A lot has changed since the Georgia Southern Eagles knocked off rival Furman 17-10 back on Nov. 15.
The top three wide receivers have graduated, a handful of contributors have left the team for personal reasons and the defense has a lot of question marks.
Still, the Eagles were glad to be back out on the practice field when the first session of spring drills took place on a cold Tuesday morning on the banks of Beautiful Eagle Creek.
“We had a good first day of practice,” said GSU coach Chris Hatcher. “Our guys flew around and I think that we were a little bit ahead for day one. The guys seemed to know what to do which is always a positive. More importantly we had a bunch of guys who were just eager to get out here and try to get better at the football skills.”
The question is no longer who will throw the ball, but who will catch it?
Georgia Southern is missing 86 percent of its receiving yards from the 2008 season. The Eagles’ top two returning receivers were running backs in 2008, with Leander Barney catching 22 passes for 209 yards and Zeke Rozier amassing 11 receptions for 57 yards.
Barney, a sophomore, has been moved to wide receiver and is emerging as one of the go-to guys for Lee Chapple.
“We have a pretty young group,” Barney said. “We have a lot of young kids. We have to step up into the role and learn quickly.”
The Eagles list four seniors in the receiving corps: Nick Kyles, Adam Rooks, Garryon Taylor and Chris Rogers. They have among them two catches for 39 yards for their careers, all courtesy of Taylor last season.
Of the 16 Eagles who caught passes last season, only four remain on the roster for spring practice.
Rogers came to GSU as a quarterback, played the last two seasons at safety and will now play his final year as an Eagle at receiver.
That’s the type of assortment receivers coach Ron Dugans is working with.
“They’re working hard, and they’re coachable,” Dugans said. “That’s what we want. You have to tell them one time, they’ll put forth the effort and go out and get it done. That’s the sign you want to see, that the guys are willing to go out and get better.”
On Wednesday, Barney lined up wide with the first-team offense alongside running backs Rozier and Adam Urbano and wideout Nico Hickey.

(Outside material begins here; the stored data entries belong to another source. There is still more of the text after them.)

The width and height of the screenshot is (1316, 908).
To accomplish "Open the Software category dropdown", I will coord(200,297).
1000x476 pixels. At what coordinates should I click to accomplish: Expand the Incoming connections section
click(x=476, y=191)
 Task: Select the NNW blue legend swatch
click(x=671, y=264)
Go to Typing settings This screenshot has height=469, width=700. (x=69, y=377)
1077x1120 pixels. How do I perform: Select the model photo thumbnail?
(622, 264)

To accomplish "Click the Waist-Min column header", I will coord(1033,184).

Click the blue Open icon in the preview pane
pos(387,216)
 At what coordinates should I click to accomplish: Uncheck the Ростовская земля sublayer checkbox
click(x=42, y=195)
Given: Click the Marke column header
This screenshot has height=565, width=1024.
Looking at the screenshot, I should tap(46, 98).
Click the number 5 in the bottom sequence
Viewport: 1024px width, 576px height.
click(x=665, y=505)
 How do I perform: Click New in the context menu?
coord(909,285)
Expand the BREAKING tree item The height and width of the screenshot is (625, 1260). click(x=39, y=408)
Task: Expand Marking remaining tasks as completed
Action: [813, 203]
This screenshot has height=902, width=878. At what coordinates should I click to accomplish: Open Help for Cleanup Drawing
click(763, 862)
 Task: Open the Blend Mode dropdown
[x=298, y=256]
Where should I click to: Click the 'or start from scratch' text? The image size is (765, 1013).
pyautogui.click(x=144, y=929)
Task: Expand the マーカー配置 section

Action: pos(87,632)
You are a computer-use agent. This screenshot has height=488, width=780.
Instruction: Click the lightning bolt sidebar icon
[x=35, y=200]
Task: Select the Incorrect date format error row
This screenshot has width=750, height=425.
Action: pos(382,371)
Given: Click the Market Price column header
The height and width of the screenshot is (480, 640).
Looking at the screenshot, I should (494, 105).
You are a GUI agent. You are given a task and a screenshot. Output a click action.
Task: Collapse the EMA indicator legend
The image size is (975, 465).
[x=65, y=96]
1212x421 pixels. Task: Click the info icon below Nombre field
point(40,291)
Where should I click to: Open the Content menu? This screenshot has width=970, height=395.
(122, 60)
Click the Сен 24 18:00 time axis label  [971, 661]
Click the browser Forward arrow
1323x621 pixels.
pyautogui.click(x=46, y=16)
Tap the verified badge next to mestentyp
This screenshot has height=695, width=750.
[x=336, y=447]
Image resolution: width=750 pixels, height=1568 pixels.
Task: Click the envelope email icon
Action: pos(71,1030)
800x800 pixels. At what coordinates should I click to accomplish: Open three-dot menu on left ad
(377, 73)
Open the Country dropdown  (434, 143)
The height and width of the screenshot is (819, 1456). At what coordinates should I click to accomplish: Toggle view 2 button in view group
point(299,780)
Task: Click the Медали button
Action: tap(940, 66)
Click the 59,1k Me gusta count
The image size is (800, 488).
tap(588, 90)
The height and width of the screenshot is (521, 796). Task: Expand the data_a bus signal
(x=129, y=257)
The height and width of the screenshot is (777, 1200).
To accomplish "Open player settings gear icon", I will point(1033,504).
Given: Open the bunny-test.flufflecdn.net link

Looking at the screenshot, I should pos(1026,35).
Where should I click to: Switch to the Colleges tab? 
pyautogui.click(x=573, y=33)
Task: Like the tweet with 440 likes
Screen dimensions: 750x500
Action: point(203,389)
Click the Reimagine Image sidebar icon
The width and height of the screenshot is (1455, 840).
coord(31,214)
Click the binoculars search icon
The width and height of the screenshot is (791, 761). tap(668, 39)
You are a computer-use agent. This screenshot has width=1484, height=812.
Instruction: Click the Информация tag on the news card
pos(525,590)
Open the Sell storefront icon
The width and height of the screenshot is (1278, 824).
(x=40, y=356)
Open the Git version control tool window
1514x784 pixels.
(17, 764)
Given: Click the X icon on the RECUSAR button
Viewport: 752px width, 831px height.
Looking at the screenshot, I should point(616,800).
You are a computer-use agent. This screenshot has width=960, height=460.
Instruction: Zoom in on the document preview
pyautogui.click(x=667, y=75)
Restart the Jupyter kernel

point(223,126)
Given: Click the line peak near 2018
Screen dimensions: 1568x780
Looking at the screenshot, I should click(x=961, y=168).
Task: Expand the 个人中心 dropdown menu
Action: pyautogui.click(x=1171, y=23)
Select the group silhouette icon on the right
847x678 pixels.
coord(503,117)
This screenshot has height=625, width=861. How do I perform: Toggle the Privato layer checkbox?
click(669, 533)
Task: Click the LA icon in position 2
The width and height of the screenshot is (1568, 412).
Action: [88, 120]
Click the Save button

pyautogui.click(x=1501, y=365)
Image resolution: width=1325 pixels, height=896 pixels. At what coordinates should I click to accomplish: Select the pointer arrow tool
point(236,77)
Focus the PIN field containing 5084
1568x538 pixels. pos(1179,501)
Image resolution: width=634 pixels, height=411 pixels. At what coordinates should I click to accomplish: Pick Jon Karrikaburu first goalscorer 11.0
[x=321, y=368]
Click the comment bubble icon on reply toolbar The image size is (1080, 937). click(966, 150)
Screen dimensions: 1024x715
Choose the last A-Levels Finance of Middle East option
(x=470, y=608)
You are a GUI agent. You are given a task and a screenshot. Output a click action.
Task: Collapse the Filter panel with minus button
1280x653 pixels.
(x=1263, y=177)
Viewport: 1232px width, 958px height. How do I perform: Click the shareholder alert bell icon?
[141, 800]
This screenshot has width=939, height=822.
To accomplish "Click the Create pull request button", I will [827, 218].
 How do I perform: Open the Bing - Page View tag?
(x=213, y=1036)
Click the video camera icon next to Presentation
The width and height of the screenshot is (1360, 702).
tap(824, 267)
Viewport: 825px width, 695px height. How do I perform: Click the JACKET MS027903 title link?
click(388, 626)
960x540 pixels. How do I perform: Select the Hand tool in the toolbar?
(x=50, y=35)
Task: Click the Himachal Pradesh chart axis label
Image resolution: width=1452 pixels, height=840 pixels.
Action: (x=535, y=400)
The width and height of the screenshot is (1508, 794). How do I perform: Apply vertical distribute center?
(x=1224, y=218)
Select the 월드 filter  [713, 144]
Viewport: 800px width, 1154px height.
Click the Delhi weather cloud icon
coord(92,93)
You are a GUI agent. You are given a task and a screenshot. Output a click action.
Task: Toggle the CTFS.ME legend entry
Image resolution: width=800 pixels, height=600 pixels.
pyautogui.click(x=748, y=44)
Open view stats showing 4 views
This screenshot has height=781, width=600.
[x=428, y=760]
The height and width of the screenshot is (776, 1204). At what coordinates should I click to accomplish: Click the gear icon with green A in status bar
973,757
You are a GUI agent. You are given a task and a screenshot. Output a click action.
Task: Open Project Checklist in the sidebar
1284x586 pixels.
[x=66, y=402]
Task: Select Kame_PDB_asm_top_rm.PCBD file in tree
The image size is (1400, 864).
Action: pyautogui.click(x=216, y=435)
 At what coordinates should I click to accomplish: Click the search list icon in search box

“The real big surprise, a guy I really like, is Nico Hickey,” said Chapple. “He’s playing real well.”
Chapple mentioned Barney, Kyles and Rogers as guys he’s already looking for. But having a favorite isn’t a must.
“I like a buncha guys I can throw it up to,” said the sophomore. “The quality guys that we got here are a dream come true. They’re all playing real well right now, I just gotta keep getting them the ball.”
For Rogers, it is a chance to try his hand at another new position.
“Anybody would like to contribute to help the team win,” said Rogers. “I do anything the coach asks me. If they want me to play wide out, I’ll play it. I bring a defensive mentality to the offensive side of the ball — play hard, play fast.”
He thinks his previous experience at safety gives him a leg up at the new position.
“It’s kind of cheating,” said Rogers. “You know what they’re doing, and you know what you have to do. It’s definitely an advantage going from one side to the other because you’ve seen it from both sides. It’s a good switch, I think.”
The GSU coaching staff is optimistic about the corps of receivers. Georgia Southern also signed seven receivers and a tight end in the 2009 recruiting class — many of whom may see the field in their first season.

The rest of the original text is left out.